Top of Reading text
The offer was initially turned down by the Canadian top brass but, luckily for Wade, Deputy Defense Minister Mary Collins was at the event and helped get it signed off. In Wade's view, the minister put her career on the line to secure his place in the Soviet cockpit. With Anatoly Kvochur still recovering from his bailout in Paris, his colleague Valery Menitsky would fly in the back seat, but he spoke very little English. Wade borrowed an ill-fitting g-suit and helmet and was quickly shown how to start the jet's twin Klimov RD-33 turbofans. With all instruments in Cyrillic, and measurements in kilometers per hour and meters, Wade would have to rely on the instincts he'd developed as a military aviator.

The preflight brief was limited no details were given about take-off, landing, or flap speeds. Wade assumed Menitsky would handle that. With 10 minutes to prepare, there was now some concern on the Canadian side that the flight might not be such a good idea after all. 

Don't screw this up or we'll both be looking for work, Collins told Wade. She might be looking for work but I'd be dead!", he reflected.

Once in the jet, Wade was determined to use his experience as a CF-18 demonstration pilot to evaluate the MiG and aimed to replicate parts of his own 12-minute low-level aerobatic routine for comparison. This video shows Wade at work in his CF-18 during an air display:

Wade was told by Menitsky that he was happy for him to take-off. Wade still had no idea of take-off speed, let alone the fuel load of the jet he was sat in.

Once airborne, Wade decided he wanted to perform a roll at the top of the climb-out. Pulling through the vertical after take-off, on the F-18 airspeed would stagnate or maybe roll back a few knots; on the MiG-29 when I pulled through the vertical that airplane was still accelerating, so I knew it had better thrust-to-weight at whatever fuel weight it was carrying. I was pretty happy with that, he recalls.

After another vertical climb, it was time to attempt some hard maneuvering, including maximum stick deflection, rolling in both directions. Wade judged the results equivalent to the F-18. The F-18 would roll at 720 degrees per second; the MiG-29 was quite comparable.

Exactly how hard he was maneuvering was hard to judge, though. Wade couldn't find the G-meter, let alone read it. He reckons he was pulling around 7g and found he had enough power, in afterburner, to sustain the turn. Then Valeri pilot, came the command from the back seat, and the Soviet aviator slammed the jet back into the vertical, and at around 3,000 feet idled both throttles for a tailslide.
Bottom of Reading text
| Task directions |
Please copy the part of the MiG-29 flight text that opens with "Wade was told" and closes with "was quite comparable.", changing each "take-off" to "takeoff". The material has no connection to the MiG-29 flight text.
Top of Information given
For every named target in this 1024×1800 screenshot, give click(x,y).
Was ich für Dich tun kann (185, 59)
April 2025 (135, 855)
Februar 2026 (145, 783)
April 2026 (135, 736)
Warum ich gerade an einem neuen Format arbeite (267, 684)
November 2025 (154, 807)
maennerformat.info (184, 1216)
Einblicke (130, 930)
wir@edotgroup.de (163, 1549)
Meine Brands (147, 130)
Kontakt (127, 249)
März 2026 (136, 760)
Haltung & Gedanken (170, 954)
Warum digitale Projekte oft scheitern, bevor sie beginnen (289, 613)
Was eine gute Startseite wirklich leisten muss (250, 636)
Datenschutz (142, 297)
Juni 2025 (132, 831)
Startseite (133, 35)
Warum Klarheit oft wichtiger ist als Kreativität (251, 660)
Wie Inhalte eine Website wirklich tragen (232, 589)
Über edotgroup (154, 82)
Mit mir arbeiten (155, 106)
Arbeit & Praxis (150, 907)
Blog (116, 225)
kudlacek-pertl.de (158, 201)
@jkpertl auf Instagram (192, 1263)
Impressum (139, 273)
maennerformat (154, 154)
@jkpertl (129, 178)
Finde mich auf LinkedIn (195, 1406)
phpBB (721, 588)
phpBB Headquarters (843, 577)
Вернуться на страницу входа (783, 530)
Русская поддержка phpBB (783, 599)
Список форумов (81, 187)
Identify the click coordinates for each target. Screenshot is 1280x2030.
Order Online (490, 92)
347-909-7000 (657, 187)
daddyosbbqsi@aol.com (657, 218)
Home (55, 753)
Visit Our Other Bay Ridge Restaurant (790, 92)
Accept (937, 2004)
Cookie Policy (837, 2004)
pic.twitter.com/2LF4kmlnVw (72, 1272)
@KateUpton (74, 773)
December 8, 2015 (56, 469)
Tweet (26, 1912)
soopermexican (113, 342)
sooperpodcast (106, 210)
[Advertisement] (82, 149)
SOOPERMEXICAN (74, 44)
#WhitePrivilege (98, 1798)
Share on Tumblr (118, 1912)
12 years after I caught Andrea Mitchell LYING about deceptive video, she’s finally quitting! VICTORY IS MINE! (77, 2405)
Bottom of Information given
| Exercise answer |
Wade was told by Menitsky that he was happy for him to takeoff. Wade still had no idea of takeoff speed, let alone the fuel load of the jet he was sat in.

Once airborne, Wade decided he wanted to perform a roll at the top of the climb-out. Pulling through the vertical after takeoff, on the F-18 airspeed would stagnate or maybe roll back a few knots; on the MiG-29 when I pulled through the vertical that airplane was still accelerating, so I knew it had better thrust-to-weight at whatever fuel weight it was carrying. I was pretty happy with that, he recalls.

After another vertical climb, it was time to attempt some hard maneuvering, including maximum stick deflection, rolling in both directions. Wade judged the results equivalent to the F-18. The F-18 would roll at 720 degrees per second; the MiG-29 was quite comparable.